Just one in ten family law clients choose to go directly to a barrister for advice, partly due to a widespread belief that barristers charge more than solicitors. Lack of consumer confidence about who to turn to when a problem arises also explains why so few people bypass solicitors - especially where that solicitor has been recommended.
These are among the findings of the most in-depth research yet carried out by the bar’s regulator into the preferences of barristers’ clients. Some 1,200 people who had recently had to deal with a family law issue were surveyed by the Bar Standards Board, followed by interviews with 50 clients who had used a barrister during their family law case.
When a family law matter goes to court, the research found most people are represented by a solicitor-advocate and around a third by a barrister. As most family law matters never go to court, this means only 13% of those with a family law issue of any type used a barrister.
Referrals from solicitors and law firms are the way that most individuals come to use a barrister, even though seven out of ten people knew they could go direct. Some 61% came via solicitor referral, while 27% were also referred but by another individual. In total, referrals are responsible for almost nine out of 10 family law clients using barristers. Only 12% of individuals made direct contact with a barrister without using the referral route.

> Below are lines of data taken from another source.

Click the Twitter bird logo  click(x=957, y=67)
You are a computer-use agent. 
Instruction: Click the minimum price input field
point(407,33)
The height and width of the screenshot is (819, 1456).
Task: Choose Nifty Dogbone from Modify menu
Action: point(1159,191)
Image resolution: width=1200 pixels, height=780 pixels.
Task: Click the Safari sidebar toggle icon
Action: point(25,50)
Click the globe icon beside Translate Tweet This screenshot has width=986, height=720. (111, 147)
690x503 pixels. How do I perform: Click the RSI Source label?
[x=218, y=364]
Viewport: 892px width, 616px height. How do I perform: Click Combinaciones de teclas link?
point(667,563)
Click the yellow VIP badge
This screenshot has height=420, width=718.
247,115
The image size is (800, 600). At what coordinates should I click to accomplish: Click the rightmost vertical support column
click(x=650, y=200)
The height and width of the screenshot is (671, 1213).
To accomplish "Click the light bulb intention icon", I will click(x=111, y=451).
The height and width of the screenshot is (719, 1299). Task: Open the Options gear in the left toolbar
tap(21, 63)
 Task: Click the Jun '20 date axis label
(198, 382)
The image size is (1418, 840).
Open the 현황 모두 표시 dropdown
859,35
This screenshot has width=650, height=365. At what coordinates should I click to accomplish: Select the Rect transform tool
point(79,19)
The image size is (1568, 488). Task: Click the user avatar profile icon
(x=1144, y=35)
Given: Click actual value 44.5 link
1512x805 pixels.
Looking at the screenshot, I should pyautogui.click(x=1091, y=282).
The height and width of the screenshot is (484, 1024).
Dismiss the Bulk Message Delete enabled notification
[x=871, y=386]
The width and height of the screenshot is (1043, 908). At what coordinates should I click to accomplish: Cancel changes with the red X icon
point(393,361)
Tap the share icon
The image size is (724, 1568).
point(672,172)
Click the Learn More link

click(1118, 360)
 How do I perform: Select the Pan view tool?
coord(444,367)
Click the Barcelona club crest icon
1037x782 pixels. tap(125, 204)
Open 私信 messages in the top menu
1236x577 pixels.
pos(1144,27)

Perceived cost is a clear deterrent to direct access, even though direct access barristers are more likely to offer fixed fees.
Just over a third of those not taking legal advice from a barrister did consider using a barrister at some point in their family law matter but decided against it. The other two-thirds never considered this option. For almost half (46%), cost was the deterrent - the barrister was considered too expensive or the individual couldn’t afford it.
More than four out of five respondents - 83% - believed that barristers charge higher fees than solicitors and other legal services providers. Of those respondents who did use a barrister, 79% were either ’satisfied’ or ’very satisfied’ with the quality of the service they received.
Some clients referred by solicitors highlighted the limited contact they had with their barrister before going to court, and said that this led to problems with the service they received, such as the barrister not providing enough information to the client, or the barrister not having all the details they needed to provide effective representation.
Although the proportion of those who directly accessed a barrister via the Public Access scheme was low, the research suggests this led to a stronger barrister/client relationship, clients were more likely to access a greater range of services from their barrister, and all of those who used this approach would use the scheme again.
On fees, in most instances these had already been agreed between the solicitor and the barrister and were included in the solicitor’s overall fee. A fee based on the barrister’s time (either hourly rate or daily rate) was the most often quoted option, mentioned by a third of individuals, but a number of barristers offered a reduced rate on their standard hourly or daily fee. Some interviewees note that it was their solicitor that helped them to obtain a reduced fee. Fixed fees were less commonplace but still offered by a fifth of barristers overall.
BSB director of policy and strategy Ewen MacLeod said: ’We are pleased most of the respondents who used a barrister for a family law matter were satisfied with the level of service that they received. But our survey also shows that many people facing a family law matter are unable to access appropriate legal advice for a variety of reasons. They may choose to represent themselves in court or turn to unregulated advisors for help. Having obtained a more complete picture of the experiences of family law clients via this research, it will help inform our future regulatory response to these important issues.’
Family law commentator Tony Roe, principal of Reading firm Tony Roe Solicitors, commented: I don’t find the results of the BSB survey surprising. Parties in family law matters generally need an ongoing relationship with their lawyer rather than a ”hired gun” they might use on a direct access basis for a hearing. Typically, they don’t realise a barrister cannot offer that. Specialist family law solicitors understand that one needs to develop a bond with a client, as well as a strategy, in such emotionally-charged issues.
He added: ’In my experience, fewer barristers offer fixed fees. Hourly rates are more common. As a niche family law practice, we will always talk to potential clients without the clock ticking. As much as anything, this is a risk-management exercise.’